“I would agree it deserved more and the paper was GOP heavy,” Butler said, responding to a Nicholas Delmenico post alleging the ProJo isn’t offering fair and ample coverage to Democratic presidential candidate Bernie Sanders.
“Though you must admit the GOP race has been much newsier – for better or for worse,” he added.
“Please note that Bernie Sanders’ caucus wins were mentioned in the second paragraph of the A1 Sunday AP roundup on the primaries,” Butler wrote in an email to RI Future. “Note that the lead story in the Monday paper was on the Clinton-Sanders debate.”
Butler, whose full email you can read here, said, “There is no blackout of the Dems.” Delmenico’s post does not allege a blackout of Democrats, but rather of Bernie Sanders.
Sanders supporters have grown more vocal recently about what they see as unfair treatment of their candidate from the so-called “mainstream media” a colloquialism for the large, influential and in most cases for-profit corporations that Americans rely on to become educated about their government.
Delmenico insinuated the Providence Journal has not adequately covered Bernie Sanders because it is owned by a corporation with ties to Wall Street.
Others have said too many media organizations include superdelegate campaign promises when comparing Hillary Clinton and Sanders delegate totals. Superdelegates are party insiders that get a vote in who the presidential nominee is. They are known to change their mind.
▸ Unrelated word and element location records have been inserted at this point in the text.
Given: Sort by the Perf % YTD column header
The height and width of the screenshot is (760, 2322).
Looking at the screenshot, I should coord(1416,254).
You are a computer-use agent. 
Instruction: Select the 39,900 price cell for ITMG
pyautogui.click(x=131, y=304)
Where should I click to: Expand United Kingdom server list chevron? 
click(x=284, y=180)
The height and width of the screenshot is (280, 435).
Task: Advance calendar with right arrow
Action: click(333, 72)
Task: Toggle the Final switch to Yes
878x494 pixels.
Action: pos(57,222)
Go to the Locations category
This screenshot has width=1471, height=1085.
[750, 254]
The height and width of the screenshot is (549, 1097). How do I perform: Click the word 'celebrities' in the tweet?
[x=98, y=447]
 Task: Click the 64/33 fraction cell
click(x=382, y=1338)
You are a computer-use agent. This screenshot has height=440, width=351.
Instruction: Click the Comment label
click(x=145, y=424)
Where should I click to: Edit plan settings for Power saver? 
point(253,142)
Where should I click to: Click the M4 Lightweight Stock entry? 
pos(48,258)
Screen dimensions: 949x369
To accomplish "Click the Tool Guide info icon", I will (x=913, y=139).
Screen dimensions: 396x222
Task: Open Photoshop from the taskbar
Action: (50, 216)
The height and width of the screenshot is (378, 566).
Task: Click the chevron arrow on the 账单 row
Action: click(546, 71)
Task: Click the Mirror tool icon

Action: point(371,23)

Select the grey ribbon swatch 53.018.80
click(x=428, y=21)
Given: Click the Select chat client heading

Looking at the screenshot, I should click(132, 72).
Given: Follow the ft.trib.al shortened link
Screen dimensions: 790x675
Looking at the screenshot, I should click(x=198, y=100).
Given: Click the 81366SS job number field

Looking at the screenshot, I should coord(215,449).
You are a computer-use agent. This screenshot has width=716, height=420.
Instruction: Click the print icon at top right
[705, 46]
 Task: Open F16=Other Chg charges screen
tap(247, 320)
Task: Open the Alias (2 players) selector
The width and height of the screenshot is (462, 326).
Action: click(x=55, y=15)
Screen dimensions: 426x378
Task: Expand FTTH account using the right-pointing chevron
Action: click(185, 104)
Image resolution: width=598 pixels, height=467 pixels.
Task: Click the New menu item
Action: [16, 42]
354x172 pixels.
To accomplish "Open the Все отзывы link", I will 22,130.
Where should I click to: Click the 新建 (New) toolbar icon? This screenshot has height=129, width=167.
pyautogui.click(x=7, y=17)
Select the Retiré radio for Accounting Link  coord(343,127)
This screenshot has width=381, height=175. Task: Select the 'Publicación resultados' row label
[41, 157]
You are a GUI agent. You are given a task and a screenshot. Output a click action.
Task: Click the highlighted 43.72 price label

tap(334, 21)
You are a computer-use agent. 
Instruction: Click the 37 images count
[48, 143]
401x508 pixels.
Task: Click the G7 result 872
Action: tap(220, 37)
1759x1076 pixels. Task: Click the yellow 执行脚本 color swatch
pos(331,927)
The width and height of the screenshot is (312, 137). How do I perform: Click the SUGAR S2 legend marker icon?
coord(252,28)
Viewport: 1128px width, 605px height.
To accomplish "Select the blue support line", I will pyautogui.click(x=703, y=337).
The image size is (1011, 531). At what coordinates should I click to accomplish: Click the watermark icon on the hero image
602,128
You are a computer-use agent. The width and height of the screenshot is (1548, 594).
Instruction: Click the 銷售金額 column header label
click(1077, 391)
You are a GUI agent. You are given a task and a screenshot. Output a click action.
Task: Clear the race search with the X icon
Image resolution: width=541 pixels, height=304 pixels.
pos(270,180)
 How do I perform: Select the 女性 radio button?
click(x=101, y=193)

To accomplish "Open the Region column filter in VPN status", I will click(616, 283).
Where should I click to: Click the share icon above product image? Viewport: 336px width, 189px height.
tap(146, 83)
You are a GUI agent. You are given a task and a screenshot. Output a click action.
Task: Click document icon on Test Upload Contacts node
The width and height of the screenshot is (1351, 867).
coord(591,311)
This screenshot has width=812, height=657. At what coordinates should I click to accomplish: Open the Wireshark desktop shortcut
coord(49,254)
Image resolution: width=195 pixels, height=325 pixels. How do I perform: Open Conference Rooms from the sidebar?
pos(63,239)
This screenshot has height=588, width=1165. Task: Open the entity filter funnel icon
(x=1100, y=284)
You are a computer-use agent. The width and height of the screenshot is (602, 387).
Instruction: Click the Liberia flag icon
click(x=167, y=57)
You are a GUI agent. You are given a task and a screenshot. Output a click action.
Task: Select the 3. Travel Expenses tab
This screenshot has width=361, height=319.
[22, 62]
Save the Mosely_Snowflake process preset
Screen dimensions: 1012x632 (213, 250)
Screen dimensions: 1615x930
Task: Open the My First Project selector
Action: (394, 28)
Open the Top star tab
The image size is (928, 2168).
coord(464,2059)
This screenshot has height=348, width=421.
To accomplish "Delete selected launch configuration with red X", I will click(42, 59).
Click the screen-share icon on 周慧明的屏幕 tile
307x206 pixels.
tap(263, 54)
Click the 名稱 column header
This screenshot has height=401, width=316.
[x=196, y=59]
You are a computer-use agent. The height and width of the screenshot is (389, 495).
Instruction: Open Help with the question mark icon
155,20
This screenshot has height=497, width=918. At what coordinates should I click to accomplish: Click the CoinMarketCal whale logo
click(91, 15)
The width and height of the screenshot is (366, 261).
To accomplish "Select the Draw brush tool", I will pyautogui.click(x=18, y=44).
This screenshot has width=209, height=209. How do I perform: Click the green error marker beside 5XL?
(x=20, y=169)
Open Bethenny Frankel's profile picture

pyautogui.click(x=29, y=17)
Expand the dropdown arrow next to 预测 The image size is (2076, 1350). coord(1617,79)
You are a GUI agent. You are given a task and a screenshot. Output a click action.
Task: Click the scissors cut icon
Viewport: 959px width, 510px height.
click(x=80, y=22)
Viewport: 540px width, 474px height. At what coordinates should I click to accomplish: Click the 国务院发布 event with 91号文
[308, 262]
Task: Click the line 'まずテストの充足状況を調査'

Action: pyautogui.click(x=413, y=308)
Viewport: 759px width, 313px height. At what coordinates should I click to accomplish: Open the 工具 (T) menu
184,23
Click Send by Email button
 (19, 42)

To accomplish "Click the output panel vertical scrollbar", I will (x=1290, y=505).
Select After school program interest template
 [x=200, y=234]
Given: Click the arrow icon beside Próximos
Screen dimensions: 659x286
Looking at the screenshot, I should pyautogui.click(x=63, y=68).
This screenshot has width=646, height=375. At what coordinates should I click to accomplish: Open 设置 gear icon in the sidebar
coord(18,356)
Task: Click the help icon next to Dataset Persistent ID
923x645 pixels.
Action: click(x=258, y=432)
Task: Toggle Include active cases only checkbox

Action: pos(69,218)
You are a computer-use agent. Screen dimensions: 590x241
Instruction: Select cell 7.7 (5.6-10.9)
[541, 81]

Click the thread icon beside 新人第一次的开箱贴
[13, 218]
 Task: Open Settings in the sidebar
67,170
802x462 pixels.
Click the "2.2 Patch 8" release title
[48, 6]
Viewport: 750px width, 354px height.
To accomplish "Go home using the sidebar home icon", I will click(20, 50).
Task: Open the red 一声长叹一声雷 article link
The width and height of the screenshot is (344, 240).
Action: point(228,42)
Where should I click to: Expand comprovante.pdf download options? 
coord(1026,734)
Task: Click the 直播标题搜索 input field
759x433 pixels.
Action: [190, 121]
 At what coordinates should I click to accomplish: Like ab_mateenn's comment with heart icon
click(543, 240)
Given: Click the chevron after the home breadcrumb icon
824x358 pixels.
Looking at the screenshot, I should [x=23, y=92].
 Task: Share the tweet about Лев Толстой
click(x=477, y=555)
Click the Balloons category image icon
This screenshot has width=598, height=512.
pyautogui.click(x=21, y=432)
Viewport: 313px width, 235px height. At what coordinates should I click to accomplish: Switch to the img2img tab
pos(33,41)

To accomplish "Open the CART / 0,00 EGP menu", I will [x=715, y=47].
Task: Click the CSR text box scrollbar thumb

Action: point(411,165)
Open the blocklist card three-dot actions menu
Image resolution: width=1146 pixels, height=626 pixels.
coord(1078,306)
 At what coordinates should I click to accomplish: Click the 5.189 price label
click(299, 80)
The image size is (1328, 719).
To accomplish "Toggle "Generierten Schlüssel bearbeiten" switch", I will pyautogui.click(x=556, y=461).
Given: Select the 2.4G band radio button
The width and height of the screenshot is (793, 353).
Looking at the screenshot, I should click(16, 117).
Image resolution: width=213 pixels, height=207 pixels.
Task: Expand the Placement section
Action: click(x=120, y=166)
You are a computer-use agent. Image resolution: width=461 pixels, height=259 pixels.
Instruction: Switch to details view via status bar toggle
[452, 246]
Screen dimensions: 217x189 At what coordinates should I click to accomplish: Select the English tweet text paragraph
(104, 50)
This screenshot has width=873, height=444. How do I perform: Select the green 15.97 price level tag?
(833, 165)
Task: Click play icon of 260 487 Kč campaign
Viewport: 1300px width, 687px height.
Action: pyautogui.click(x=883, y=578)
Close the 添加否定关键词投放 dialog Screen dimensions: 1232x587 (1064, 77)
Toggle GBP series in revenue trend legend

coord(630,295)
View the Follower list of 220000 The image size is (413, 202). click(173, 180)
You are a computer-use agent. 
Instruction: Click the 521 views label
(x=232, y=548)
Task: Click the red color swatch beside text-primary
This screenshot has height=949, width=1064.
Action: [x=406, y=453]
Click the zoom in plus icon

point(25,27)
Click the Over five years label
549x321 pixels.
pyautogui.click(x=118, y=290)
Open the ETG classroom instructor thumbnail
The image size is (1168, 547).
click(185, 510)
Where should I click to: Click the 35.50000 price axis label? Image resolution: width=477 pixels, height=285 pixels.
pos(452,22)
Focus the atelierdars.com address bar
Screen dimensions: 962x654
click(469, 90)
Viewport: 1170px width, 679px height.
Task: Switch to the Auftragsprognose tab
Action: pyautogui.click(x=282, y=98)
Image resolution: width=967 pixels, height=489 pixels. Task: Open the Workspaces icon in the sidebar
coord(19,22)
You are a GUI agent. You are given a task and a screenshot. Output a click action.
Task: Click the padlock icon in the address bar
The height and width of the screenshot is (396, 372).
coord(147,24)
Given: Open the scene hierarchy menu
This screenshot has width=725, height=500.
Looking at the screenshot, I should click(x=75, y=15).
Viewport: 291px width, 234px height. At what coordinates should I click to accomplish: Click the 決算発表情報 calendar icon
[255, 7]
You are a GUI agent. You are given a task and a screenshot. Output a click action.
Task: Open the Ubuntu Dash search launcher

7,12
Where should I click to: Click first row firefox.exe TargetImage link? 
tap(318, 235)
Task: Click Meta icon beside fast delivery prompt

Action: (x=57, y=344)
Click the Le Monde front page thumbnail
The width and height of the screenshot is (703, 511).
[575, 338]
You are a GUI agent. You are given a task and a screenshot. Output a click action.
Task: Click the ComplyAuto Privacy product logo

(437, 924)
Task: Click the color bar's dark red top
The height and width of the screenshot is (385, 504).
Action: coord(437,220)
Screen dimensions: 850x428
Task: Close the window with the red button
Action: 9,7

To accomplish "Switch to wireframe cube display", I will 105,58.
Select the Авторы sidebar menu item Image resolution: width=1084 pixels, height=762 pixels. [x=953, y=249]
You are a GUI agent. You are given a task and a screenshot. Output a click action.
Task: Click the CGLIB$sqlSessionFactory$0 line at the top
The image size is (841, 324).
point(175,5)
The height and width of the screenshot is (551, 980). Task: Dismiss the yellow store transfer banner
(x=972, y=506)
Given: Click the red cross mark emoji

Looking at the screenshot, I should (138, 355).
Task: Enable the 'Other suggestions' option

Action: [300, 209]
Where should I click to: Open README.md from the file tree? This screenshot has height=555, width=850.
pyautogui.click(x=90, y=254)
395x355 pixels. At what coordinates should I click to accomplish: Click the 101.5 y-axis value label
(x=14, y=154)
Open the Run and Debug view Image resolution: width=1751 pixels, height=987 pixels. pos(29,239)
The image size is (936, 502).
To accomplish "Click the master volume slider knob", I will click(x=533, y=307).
In fact, they are known to change their mind against Hillary Clinton, who eight years ago held a similar superdelegate advantage over Barack Obama before many switched to support the eventual nominee.
Clinton has won 671 delegates to Sanders’ 476. But, according to the New York Times, Clinton also has 458 superdelegates who have said they will vote for her compared to 22 for Sanders.